### Records provided
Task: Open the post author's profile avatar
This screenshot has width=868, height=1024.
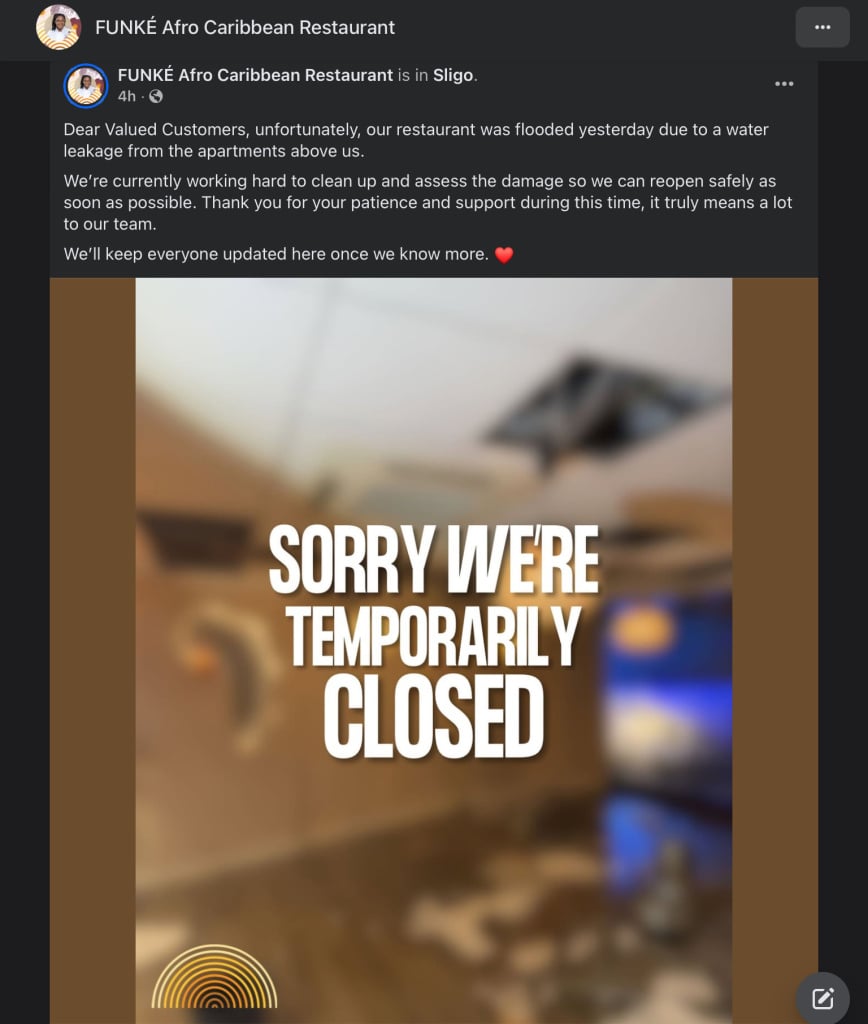Action: tap(86, 86)
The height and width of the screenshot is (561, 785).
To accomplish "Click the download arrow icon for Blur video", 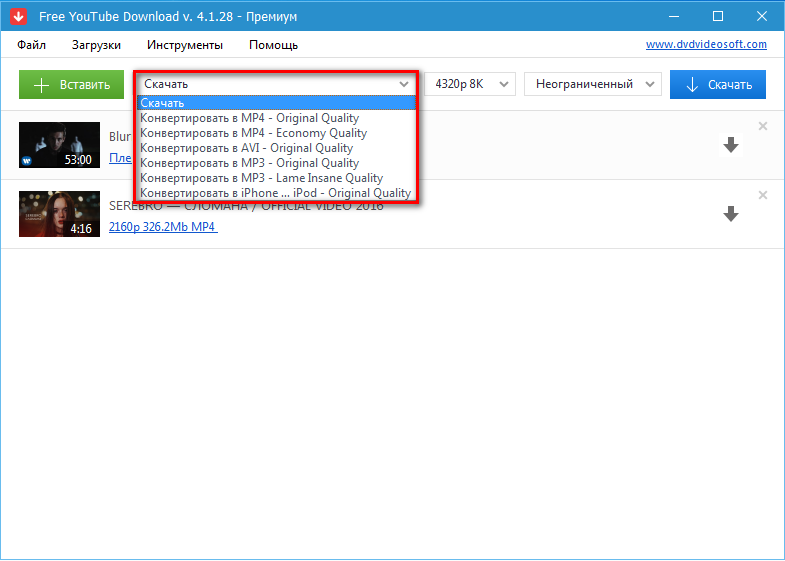I will pos(730,146).
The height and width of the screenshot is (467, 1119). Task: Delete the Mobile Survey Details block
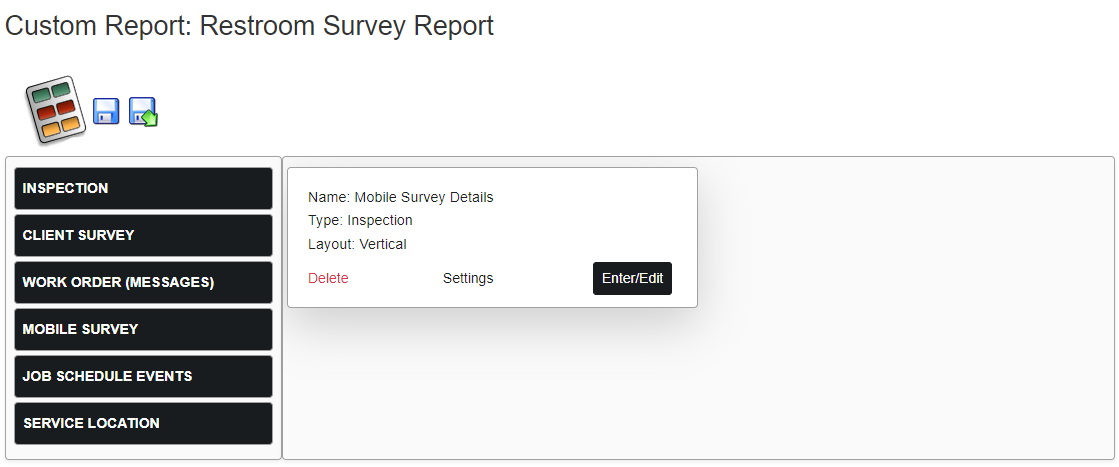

### Requirements
State how many lines of the records contain the word "screenshot", matching case exactly. Give only the number.

### Answer to this task
3